This was a research trip for my current novel, The Extractor. My hero, Landry Donovan, and her team of Operatives, jump back to Nazi Germany to save the life of a Jewish Doctor, who, had she not been murdered in the concentration camp, would have gone on to find the cure for cancer. As I began to research the camp, and to write the sections set in the 1940’s, it became clear that I needed to visit the places I was writing about. This is a subject that necessitates extremely sensitive treatment, and I felt I could only do that, and do the victims justice, by immersing myself in the place they were imprisoned.

It wasn’t a pleasant experience. To think that, as a human race, and as women, we are capable of such inhumane behaviour, beggars belief.
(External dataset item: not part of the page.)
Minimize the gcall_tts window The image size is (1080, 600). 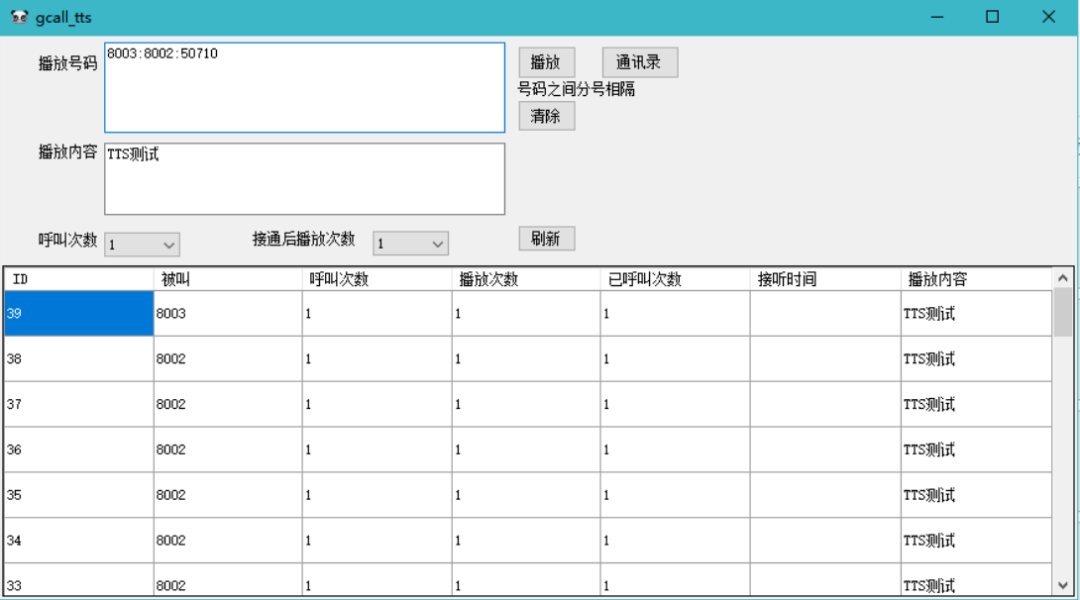(x=937, y=17)
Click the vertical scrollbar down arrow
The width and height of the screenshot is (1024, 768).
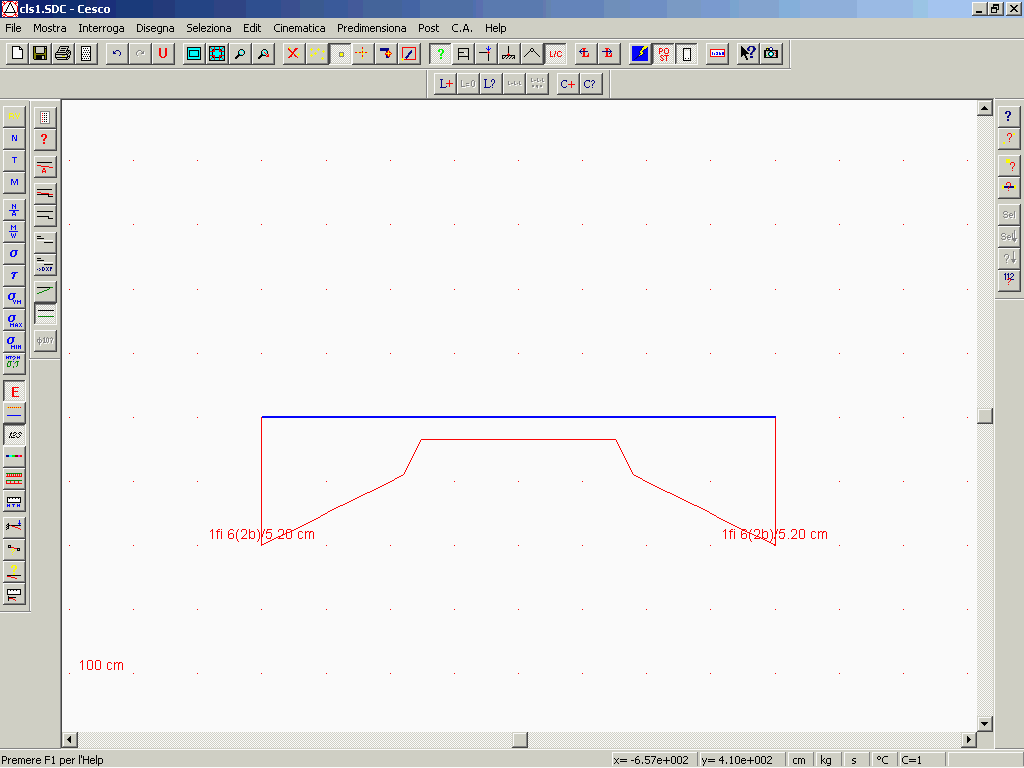(984, 724)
But we have evolved, getting steadily more violent, and our advancements in weaponry mean that our violence has the potential to affect millions of people at the press of a button. But this wasn’t that kind of faceless violence. This was barbaric and brutal, personal and targeted. The women at Ravensbrück weren’t just Jewish, they were women from over twenty European countries, mostly held for political reasons, and for being ‘asocial’ (criminals, prostitutes, lesbians). We have our freedom of speech. We have the ability to announce our personal views to a worldwide audience at the touch of a smartphone screen. Unless our views are racist or homophobic, or preach religious hatred, we can pretty much say what the hell we like. That was a freedom not afforded in Nazi Germany, and I wonder how many of us would have become a number in a German KZ. On a daily basis, how many things have you said or done which, in this time, would have resulted in you being imprisoned indefinitely, and without trial? It’s frightening.

Could something like this happen again? I would hope not. But my faith in the human race is not what it once was. It’s suffered a devastating blow, and one from which it may never recover. After all, “Hardly anyone is immune to the temptations of unpunished inhumanity” (Gunther Anders). Look deep inside…can you categorically say, that you would be?